### About this exercise
Each line below should be quoted exactly, please.

### Source records
· · · ·

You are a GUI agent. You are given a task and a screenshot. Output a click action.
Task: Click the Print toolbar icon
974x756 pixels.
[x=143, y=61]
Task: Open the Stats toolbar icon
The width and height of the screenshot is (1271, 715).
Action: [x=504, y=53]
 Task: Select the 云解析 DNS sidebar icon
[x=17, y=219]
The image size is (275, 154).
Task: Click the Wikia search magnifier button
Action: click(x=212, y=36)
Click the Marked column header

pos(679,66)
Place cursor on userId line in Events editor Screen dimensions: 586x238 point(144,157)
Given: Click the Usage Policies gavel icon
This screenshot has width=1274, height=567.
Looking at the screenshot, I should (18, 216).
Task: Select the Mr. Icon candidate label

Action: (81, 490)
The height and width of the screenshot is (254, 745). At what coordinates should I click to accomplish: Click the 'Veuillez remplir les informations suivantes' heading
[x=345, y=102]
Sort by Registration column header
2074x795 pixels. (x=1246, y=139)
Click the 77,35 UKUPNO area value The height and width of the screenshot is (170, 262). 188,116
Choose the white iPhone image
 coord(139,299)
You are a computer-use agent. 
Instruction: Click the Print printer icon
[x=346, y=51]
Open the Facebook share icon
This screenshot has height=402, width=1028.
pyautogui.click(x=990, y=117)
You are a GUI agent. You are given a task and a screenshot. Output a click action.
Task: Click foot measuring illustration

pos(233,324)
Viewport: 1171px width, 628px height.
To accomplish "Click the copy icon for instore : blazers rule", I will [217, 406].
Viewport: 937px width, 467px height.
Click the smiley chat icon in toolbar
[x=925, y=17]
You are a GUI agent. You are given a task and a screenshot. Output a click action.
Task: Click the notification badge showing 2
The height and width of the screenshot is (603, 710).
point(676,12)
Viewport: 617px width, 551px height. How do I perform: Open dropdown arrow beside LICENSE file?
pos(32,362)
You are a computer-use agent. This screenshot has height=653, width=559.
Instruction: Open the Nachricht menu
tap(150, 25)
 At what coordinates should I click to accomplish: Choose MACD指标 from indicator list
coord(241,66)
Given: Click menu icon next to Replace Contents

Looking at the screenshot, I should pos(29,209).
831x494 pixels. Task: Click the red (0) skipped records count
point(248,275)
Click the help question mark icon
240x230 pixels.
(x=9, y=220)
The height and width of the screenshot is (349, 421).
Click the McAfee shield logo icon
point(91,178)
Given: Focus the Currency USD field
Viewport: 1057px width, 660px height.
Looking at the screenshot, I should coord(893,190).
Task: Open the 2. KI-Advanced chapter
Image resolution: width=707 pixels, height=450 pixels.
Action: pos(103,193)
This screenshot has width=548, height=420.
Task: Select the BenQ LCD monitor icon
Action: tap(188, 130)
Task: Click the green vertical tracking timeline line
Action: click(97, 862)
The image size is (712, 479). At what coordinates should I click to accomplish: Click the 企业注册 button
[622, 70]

· · · ·

### Expected answer
You are a GUI agent. You are given a task and a screenshot. Output a click action.
Task: Click the Print toolbar icon
974x756 pixels.
[x=143, y=61]
Task: Open the Stats toolbar icon
The width and height of the screenshot is (1271, 715).
Action: [x=504, y=53]
 Task: Select the 云解析 DNS sidebar icon
[x=17, y=219]
The image size is (275, 154).
Task: Click the Wikia search magnifier button
Action: click(x=212, y=36)
Click the Marked column header

pos(679,66)
Place cursor on userId line in Events editor Screen dimensions: 586x238 point(144,157)
Given: Click the Usage Policies gavel icon
This screenshot has width=1274, height=567.
Looking at the screenshot, I should (18, 216).
Task: Select the Mr. Icon candidate label

Action: (81, 490)
The height and width of the screenshot is (254, 745). At what coordinates should I click to accomplish: Click the 'Veuillez remplir les informations suivantes' heading
[x=345, y=102]
Sort by Registration column header
2074x795 pixels. (x=1246, y=139)
Click the 77,35 UKUPNO area value The height and width of the screenshot is (170, 262). 188,116
Choose the white iPhone image
 coord(139,299)
You are a computer-use agent. 
Instruction: Click the Print printer icon
[x=346, y=51]
Open the Facebook share icon
This screenshot has height=402, width=1028.
pyautogui.click(x=990, y=117)
You are a GUI agent. You are given a task and a screenshot. Output a click action.
Task: Click foot measuring illustration

pos(233,324)
Viewport: 1171px width, 628px height.
To accomplish "Click the copy icon for instore : blazers rule", I will [217, 406].
Viewport: 937px width, 467px height.
Click the smiley chat icon in toolbar
[x=925, y=17]
You are a GUI agent. You are given a task and a screenshot. Output a click action.
Task: Click the notification badge showing 2
The height and width of the screenshot is (603, 710).
point(676,12)
Viewport: 617px width, 551px height. How do I perform: Open dropdown arrow beside LICENSE file?
pos(32,362)
You are a computer-use agent. This screenshot has height=653, width=559.
Instruction: Open the Nachricht menu
tap(150, 25)
 At what coordinates should I click to accomplish: Choose MACD指标 from indicator list
coord(241,66)
Given: Click menu icon next to Replace Contents

Looking at the screenshot, I should pos(29,209).
831x494 pixels. Task: Click the red (0) skipped records count
point(248,275)
Click the help question mark icon
240x230 pixels.
(x=9, y=220)
The height and width of the screenshot is (349, 421).
Click the McAfee shield logo icon
point(91,178)
Given: Focus the Currency USD field
Viewport: 1057px width, 660px height.
Looking at the screenshot, I should coord(893,190).
Task: Open the 2. KI-Advanced chapter
Image resolution: width=707 pixels, height=450 pixels.
Action: pos(103,193)
This screenshot has width=548, height=420.
Task: Select the BenQ LCD monitor icon
Action: tap(188, 130)
Task: Click the green vertical tracking timeline line
Action: click(97, 862)
The image size is (712, 479). At what coordinates should I click to accomplish: Click the 企业注册 button
[622, 70]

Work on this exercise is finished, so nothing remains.